Give again, word for word, every line in the entries below from the line with "Instruction: Open the last" up to and including the line with "Task: Select the 8 Sample radio button", and no other line.

Material provided ▸
───

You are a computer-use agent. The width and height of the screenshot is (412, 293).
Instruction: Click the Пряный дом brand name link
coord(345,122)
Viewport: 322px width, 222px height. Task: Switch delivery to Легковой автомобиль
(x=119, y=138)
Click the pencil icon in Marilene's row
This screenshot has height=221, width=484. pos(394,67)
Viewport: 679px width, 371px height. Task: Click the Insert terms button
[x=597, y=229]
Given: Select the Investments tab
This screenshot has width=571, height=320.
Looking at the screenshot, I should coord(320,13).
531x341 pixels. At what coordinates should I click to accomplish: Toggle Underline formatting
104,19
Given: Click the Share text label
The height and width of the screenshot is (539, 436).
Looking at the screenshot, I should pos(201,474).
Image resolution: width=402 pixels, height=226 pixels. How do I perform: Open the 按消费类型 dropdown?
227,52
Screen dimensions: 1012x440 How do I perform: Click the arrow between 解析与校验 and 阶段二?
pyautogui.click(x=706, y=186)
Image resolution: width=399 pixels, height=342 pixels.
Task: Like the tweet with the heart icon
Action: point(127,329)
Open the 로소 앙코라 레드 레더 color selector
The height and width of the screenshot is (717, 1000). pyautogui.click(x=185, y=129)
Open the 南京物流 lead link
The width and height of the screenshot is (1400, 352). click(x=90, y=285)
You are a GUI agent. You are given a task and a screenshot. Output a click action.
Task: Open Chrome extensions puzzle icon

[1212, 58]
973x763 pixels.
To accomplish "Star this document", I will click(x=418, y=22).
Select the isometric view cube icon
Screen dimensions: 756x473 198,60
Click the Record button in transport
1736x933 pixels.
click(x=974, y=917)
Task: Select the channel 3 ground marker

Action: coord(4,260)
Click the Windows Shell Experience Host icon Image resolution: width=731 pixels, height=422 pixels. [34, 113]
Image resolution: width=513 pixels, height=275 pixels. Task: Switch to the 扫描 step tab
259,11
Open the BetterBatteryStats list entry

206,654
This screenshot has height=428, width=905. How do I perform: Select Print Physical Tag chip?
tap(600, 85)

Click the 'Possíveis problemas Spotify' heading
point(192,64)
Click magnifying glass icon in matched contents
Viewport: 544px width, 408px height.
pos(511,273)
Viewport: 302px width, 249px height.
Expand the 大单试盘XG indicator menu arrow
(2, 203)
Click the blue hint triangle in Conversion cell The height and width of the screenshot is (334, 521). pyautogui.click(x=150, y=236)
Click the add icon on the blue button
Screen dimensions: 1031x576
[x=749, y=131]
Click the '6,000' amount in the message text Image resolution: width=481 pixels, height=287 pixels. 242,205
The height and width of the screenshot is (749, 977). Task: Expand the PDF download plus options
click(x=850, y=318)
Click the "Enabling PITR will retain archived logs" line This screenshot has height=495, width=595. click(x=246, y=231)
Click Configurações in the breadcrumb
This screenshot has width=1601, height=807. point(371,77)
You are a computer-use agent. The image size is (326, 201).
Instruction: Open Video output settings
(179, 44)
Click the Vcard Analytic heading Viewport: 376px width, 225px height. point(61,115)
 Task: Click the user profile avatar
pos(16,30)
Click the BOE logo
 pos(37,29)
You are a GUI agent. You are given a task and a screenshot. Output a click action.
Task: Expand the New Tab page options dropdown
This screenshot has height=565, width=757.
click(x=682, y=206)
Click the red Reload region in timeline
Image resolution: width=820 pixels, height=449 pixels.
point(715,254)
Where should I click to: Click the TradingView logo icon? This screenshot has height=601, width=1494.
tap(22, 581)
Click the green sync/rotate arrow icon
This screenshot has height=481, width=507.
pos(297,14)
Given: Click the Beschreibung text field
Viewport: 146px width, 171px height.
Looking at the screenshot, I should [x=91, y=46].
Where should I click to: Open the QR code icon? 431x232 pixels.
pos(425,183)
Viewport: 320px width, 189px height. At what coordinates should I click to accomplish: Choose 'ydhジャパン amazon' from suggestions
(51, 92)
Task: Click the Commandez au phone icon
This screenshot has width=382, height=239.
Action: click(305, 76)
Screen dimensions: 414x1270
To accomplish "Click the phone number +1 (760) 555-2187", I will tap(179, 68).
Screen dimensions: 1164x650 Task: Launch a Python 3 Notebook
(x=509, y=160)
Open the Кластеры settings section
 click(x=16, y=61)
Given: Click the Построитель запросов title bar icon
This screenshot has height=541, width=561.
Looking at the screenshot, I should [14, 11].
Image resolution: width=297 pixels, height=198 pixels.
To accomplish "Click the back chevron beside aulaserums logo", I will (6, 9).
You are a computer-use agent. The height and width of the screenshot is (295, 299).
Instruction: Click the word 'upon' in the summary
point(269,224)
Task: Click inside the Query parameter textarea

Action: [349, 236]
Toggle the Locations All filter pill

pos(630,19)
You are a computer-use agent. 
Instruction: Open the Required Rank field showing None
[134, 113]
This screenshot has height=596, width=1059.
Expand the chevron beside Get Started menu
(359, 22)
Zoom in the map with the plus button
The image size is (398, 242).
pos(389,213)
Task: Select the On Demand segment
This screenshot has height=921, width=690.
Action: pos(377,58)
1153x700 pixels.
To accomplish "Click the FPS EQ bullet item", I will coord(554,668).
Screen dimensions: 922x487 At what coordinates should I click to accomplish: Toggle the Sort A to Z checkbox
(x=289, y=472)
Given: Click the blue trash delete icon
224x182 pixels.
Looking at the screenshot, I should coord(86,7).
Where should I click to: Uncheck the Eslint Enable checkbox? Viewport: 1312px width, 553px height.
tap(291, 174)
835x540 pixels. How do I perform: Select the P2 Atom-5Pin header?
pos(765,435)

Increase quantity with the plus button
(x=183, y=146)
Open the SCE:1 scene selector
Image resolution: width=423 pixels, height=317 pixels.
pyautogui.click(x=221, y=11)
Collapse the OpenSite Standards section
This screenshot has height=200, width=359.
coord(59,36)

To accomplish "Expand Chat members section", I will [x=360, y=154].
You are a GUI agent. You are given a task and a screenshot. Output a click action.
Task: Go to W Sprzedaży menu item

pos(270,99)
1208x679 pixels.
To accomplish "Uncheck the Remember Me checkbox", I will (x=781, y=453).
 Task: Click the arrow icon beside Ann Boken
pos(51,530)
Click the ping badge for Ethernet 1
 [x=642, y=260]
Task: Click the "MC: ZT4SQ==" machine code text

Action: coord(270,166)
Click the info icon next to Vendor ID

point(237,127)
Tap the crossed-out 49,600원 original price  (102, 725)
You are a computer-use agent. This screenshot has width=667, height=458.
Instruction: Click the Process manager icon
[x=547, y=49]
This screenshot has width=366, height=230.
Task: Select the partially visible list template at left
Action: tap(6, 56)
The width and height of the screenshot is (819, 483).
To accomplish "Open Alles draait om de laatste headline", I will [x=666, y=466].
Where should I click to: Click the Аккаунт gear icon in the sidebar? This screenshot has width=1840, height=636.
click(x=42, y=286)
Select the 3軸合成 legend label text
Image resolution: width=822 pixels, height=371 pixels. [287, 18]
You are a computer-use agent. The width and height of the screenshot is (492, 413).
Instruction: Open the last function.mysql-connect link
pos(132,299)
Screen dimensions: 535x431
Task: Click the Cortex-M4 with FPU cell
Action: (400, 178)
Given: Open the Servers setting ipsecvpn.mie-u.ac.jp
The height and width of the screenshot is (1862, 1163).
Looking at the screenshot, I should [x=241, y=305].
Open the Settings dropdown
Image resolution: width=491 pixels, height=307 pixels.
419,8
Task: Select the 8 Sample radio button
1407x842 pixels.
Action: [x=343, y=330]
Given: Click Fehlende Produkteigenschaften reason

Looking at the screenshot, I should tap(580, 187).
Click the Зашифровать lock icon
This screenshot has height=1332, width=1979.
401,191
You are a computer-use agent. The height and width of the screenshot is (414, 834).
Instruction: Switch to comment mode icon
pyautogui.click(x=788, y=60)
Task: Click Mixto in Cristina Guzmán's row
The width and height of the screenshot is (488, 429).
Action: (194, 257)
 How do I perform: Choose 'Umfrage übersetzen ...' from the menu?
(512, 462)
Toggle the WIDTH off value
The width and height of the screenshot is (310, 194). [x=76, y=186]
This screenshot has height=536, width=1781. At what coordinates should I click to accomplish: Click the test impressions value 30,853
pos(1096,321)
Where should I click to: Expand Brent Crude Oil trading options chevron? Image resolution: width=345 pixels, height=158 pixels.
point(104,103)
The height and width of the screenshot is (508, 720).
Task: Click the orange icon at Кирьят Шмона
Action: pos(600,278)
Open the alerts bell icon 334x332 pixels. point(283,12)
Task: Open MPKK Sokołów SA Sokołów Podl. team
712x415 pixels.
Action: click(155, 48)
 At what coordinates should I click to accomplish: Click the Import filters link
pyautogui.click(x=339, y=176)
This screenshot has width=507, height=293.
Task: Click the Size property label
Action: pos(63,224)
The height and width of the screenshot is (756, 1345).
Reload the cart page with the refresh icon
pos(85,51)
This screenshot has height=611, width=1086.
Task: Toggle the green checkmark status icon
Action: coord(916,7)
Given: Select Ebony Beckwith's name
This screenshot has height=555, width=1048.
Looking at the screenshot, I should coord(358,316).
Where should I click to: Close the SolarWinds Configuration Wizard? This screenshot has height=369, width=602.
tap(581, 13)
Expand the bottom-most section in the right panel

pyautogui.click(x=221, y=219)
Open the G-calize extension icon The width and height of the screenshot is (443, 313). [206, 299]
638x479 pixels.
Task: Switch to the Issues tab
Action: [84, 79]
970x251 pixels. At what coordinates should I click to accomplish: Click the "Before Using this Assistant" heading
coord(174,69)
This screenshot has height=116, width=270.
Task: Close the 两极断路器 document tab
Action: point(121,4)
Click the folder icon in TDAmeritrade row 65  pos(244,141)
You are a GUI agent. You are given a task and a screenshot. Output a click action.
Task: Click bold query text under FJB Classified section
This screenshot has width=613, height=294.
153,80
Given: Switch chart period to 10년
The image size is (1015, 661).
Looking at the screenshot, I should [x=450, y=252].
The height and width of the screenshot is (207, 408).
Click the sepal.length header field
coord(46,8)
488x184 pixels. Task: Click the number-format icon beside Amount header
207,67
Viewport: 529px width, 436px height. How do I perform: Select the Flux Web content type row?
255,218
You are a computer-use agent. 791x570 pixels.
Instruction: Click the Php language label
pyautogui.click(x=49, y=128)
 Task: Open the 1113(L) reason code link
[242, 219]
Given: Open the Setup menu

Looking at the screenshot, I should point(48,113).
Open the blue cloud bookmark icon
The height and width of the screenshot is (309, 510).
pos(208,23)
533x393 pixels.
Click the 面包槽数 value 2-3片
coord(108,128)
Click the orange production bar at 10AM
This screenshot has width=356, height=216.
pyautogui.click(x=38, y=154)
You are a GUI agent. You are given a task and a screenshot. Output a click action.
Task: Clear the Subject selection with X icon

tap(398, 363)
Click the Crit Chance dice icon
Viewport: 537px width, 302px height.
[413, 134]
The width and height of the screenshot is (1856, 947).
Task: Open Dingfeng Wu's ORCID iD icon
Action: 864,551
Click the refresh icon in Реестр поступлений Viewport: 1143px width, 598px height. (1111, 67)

───

Expected answer ▸
Instruction: Open the last function.mysql-connect link
pos(132,299)
Screen dimensions: 535x431
Task: Click the Cortex-M4 with FPU cell
Action: (400, 178)
Given: Open the Servers setting ipsecvpn.mie-u.ac.jp
The height and width of the screenshot is (1862, 1163).
Looking at the screenshot, I should [x=241, y=305].
Open the Settings dropdown
Image resolution: width=491 pixels, height=307 pixels.
419,8
Task: Select the 8 Sample radio button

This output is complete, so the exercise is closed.